How many have gone and asked them if they feel more comfortable sitting in the back without men?

How many have asked them if it makes them feel like second class citizens?

The answer is, I don’t think anyone asked them.

So now, let me tell you about my experience.

I just spent the day in the major center of Chareidi life – Bnei Brak.

If there is one thing you can say about Bnei Brak is that spending time there you quickly learn that Chareidi life isn’t monolithic, and it isn’t the stereotype you constantly are force fed. (But I definitely can't stand driving around that city with all the pedestrians in the streets - sidewalks are for chumps in Bnei Brak).

I met Chareidi men who work to support their families. I saw some Chareidi men coming home from their army service – in uniform. I saw a Chareidi mechanic (how he doesn't get his payis stuck in the fan belt is beyond me). I spoke with a Chareidi lady who ran a store. And I saw Chareidim smoking cigarettes on the corner, other’s learning in Yeshiva, and a Chareidi makolet lady who wouldn’t speak to me at all, and another store that wouldn’t let me in because it was women’s hour.

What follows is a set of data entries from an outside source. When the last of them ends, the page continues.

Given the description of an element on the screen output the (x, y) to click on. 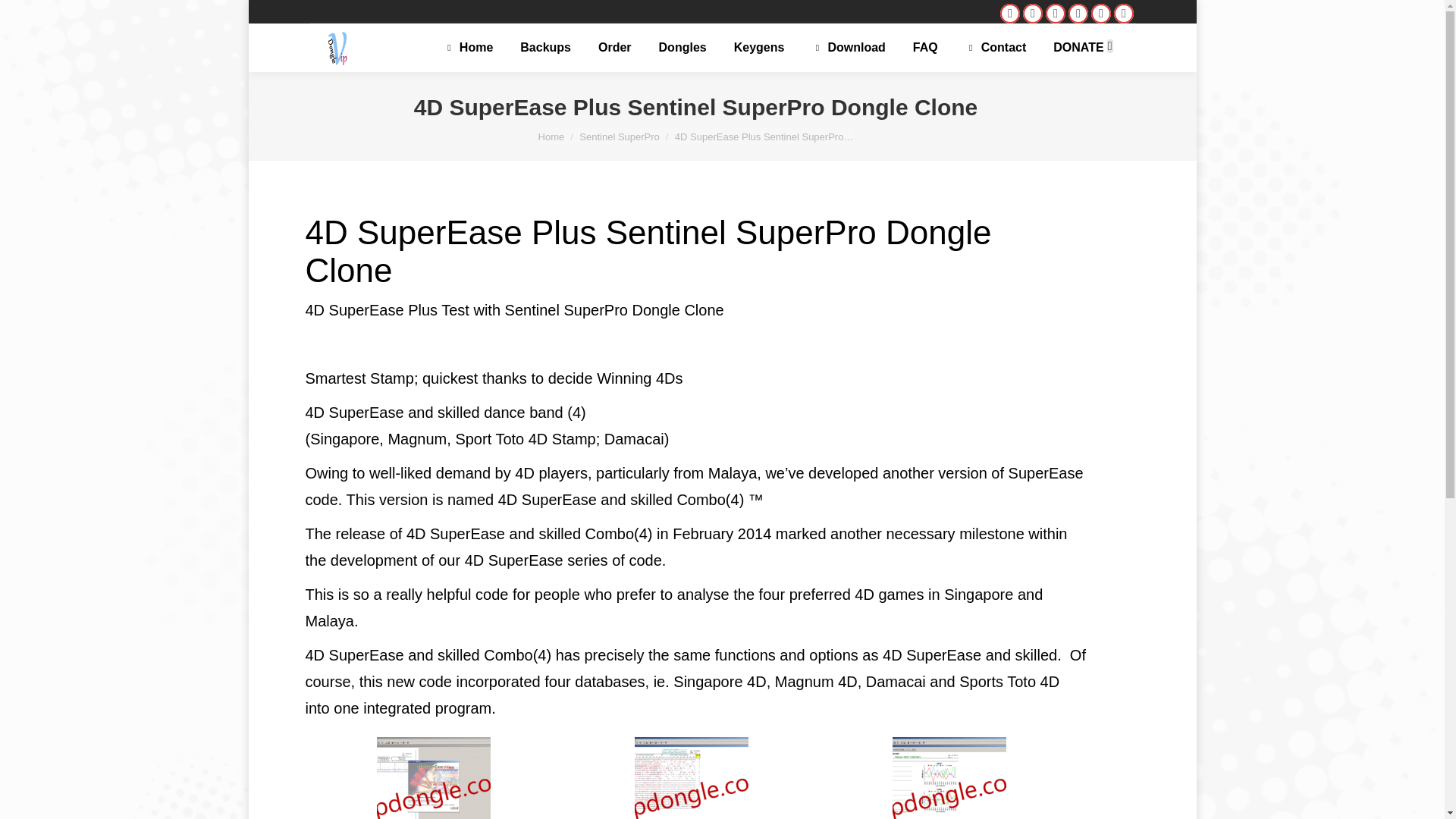
Mail page opens in new window (1032, 13)
Backups (544, 47)
Facebook page opens in new window (1010, 13)
Github page opens in new window (1123, 13)
Twitter page opens in new window (1055, 13)
Instagram page opens in new window (1100, 13)
Instagram page opens in new window (1100, 13)
Github page opens in new window (1123, 13)
Mail page opens in new window (1032, 13)
Dongles (683, 47)
Reddit page opens in new window (1077, 13)
Facebook page opens in new window (1010, 13)
Home (468, 47)
Twitter page opens in new window (1055, 13)
Order (614, 47)
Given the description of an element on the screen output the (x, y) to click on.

But with regard to the bus thing, let me describe a very interesting experience.

At one point during the day, I went into a building that for some reason happened to have had a lot of women in it, and only one elevator.

If I entered the elevator, 50% of the time a woman in there walked out. If I was in the elevator, again 50% of the time, the women waiting refused to get in.

Those women were concerned about Yichud (even if there isn’t a problem as far as I am concerned).

These are the same women that want to sit on the back of the bus.

It is their choice and their preference. It’s not forced on them - some women obviously had no problem. One woman (shhhh) even initiated a conversation with me! (I didn't talk to her, I was afraid she'd get in trouble with her friends - she probably thinks settlers are rude).

Chareidi society is hardly monolithic, but there are significant portions that do like their gender separation – despite what those speaking in their name have to say.

Egged has the choice, to keep their customers happy or lose the route and a lot of money (the Bnei Brak–Jerusalem route is one of their most profitable routes). If Egged won’t supply the service the Chaperim will. And the Chaperim will do well (as Egged found out two years ago).

It’s ridiculous that people keep attacking the right of Egged to supply a service the customer wants, particularly as they supply mixed buses along the same route at the same times.

It’s time people stopped trying to defend the rights of Chareidi women to sit with mixed seating. Trust me. These women know exactly what they want and have no problem demanding it.

I had to get out of the elevator a lot today and wait for the next one.